His speech tackled the ever-present issue of crisis management and incident response, and the effective and efficient deployment of staff in an emergency. It was greeted with interest by the audience, who included representatives from global airport groups including Los Angeles, Dubai, Abu Dhabi and Copenhagen.

"We’ve developed many systems for UK airport groups, including Heathrow, but I felt it was important to discuss how our systems are able to help effectively deal with crisis management,” says Fenner. “It’s something that every airport faces and can’t be avoided - but disruption can be minimised with the correct management."

Meantime’s software allows airports to instantly deploy non-operational staff to areas of the airport where they’re most needed, allowing operations managers to direct staff with specific skills such as languages and cultural knowledge to terminals where they’ll be able to provide the most assistance.
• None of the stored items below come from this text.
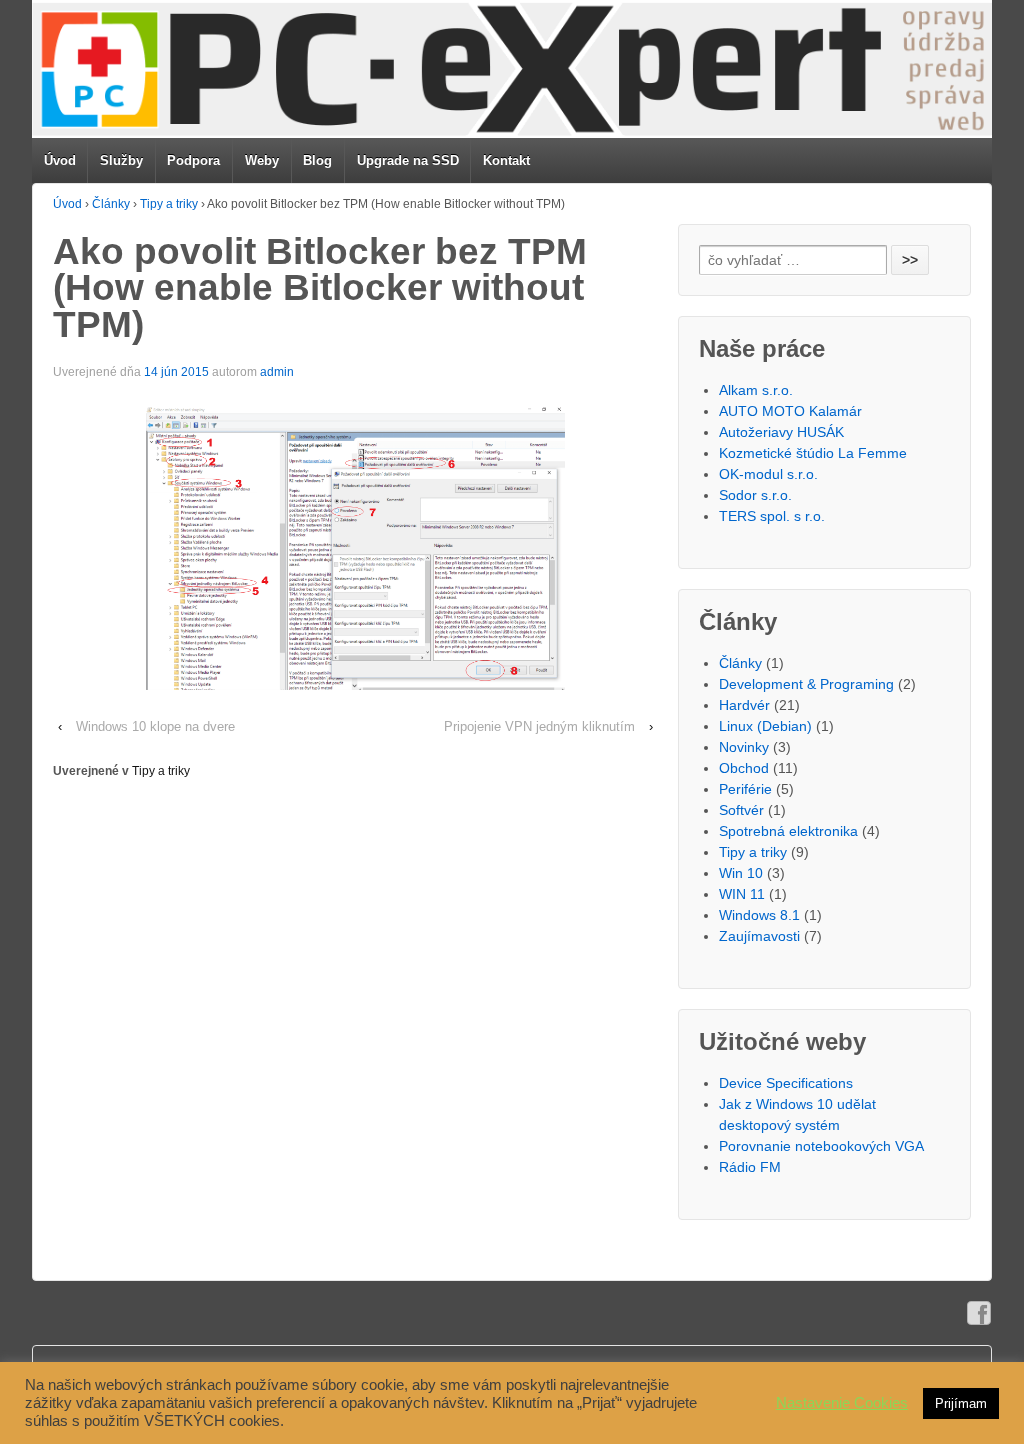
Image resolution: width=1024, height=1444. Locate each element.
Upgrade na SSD (408, 160)
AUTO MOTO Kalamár (790, 411)
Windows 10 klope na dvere (155, 726)
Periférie (745, 789)
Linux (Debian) (765, 726)
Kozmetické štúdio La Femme (813, 453)
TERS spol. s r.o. (772, 516)
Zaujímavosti (759, 936)
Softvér (741, 810)
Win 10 (741, 873)
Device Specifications (786, 1083)
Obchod (744, 768)
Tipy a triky (169, 204)
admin (277, 372)
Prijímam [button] (961, 1403)
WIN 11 (742, 894)
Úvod (60, 160)
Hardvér (744, 705)
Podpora (193, 160)
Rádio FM (750, 1167)
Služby (121, 160)
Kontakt (506, 160)
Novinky (744, 747)
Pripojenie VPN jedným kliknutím (539, 726)
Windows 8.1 (759, 915)
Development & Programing (806, 684)
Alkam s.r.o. (756, 390)
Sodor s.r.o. (755, 495)
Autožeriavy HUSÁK (781, 432)
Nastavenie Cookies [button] (842, 1403)
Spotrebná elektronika (788, 831)
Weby (262, 160)
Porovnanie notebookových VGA (821, 1146)
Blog (317, 160)
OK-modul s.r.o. (768, 474)
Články (111, 204)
The central management system allows bosses to alert staff within seconds via smartphones and tablets, and send them constant updates and instructions. The same devices are used by the staff to provide information to passengers, such as train times, hotels and alternative flights.

It was used to great effect at Heathrow during the London 2012 Olympics, when up to 250,000 passengers passed through the terminals each day, and helped ensure the smooth opening of Heathrow’s T2 in 2014.

"The system can be programmed to the airport’s own specifications, so they can add in their own priorities when it comes to selecting which staff to send where,” explains Fenner. “We currently support systems for clients who allocate reserve staff on their level of security clearance, whether they’re a member of an emergency incident response team, or whether they’re able to administer emergency first aid. There are no limits to the criteria.

"What’s important is that the airport is able to control every element of the deployment and conduct as many trials as they need to, so they can be sure when an incident does arise – whether it’s severe weather, a holiday period or a security issue - trained personnel will be there to help within minutes, or even seconds."